De toute évidence, Pilate n’était pas à l’aise avec le rôle que les Juifs voulaient lui assigner. Il ne trouve rien à redire à Jésus et veut laisser l’affaire entre les mains de ceux qui le lui ont remis. Mais ses ennemis étaient déterminés à mettre en œuvre leurs plans diaboliques, et pour cela ils avaient besoin de Pilate. Pilate interrogea Jésus et lui demanda s’il était le roi des Juifs, selon le motif de l’accusation. Jésus a répondu par l’affirmative, tout en précisant que son royaume n’était pas de ce monde et qu’il ne le conquerrait pas par la force et ne se défendrait pas de cette manière. Jésus a ainsi montré qu’il ne représentait pas une menace pour le pouvoir romain. Mais il ajoute quelque chose qui dépasse l’entendement de Pilate : “Je suis roi. Moi, je suis né, je suis venu dans le monde pour ceci : rendre témoignage à la vérité. Quiconque appartient à la vérité écoute ma voix.”

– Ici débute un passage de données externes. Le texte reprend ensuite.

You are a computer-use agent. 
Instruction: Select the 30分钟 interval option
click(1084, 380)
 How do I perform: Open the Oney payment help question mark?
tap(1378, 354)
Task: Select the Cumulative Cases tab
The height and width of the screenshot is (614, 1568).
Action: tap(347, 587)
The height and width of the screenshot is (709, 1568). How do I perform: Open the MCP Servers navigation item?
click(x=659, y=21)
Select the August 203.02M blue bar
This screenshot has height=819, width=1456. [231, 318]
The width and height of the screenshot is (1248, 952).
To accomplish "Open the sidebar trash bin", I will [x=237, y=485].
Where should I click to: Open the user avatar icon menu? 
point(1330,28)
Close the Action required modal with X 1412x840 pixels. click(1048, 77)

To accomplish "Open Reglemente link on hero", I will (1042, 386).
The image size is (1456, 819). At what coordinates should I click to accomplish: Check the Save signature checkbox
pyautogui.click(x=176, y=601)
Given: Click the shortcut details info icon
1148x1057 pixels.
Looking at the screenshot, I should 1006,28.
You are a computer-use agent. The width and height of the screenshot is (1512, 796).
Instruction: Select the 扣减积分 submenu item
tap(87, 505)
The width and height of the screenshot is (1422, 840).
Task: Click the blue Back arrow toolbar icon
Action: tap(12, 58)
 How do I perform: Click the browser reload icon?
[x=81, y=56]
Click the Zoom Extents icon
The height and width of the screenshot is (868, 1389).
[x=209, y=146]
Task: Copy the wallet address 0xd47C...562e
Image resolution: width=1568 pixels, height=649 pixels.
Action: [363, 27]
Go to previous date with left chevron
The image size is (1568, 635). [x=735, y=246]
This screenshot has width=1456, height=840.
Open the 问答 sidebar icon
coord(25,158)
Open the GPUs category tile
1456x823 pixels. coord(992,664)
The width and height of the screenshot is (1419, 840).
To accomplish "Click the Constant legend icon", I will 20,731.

Par ces paroles, Jésus exprime ce qui est décisif : sa royauté dépasse tout, parce qu’elle est la royauté de Dieu, d’où découle toute autorité. Personne ne mérite le titre de roi plus que le Fils de Dieu, entre les mains duquel le Père a tout placé (Mt 11,27). Quiconque est dans la vérité et écoute la voix de Jésus reconnaît cette royauté. Ainsi, la domination du Seigneur sur les hommes devient une réalité et ils vivent dans la vérité.

Pilate ne comprend pas ces paroles de Jésus et demande : « Qu’est-ce que la vérité ? » On voit que le procurateur romain cherche une issue à la situation, même s’il ne peut pas la mesurer correctement. Dans l’Évangile de Matthieu, il est précisé que Pilate savait que les Juifs avaient livré Jésus par envie (Mt 27,18) et que, de plus, sa femme l’avait averti : « Ne te mêle pas de l’affaire de ce juste, car aujourd’hui j’ai beaucoup souffert en songe à cause de lui » (v. 19).

Cependant, les Juifs ne le laissent pas sortir du piège qu’ils lui ont tendu. Pilate espérait peut-être qu’en leur offrant la coutume de libérer un prisonnier pour la Pâque, il pourrait libérer Jésus. Mais le procurateur ne se rend pas compte de la méchanceté des ennemis du Seigneur. Ils préfèrent libérer Barabbas, un prisonnier notoire (Mt 27,16), un voleur (Jn 18,40) et un meurtrier (Mc 15,7), plutôt que de laisser Jésus s’échapper.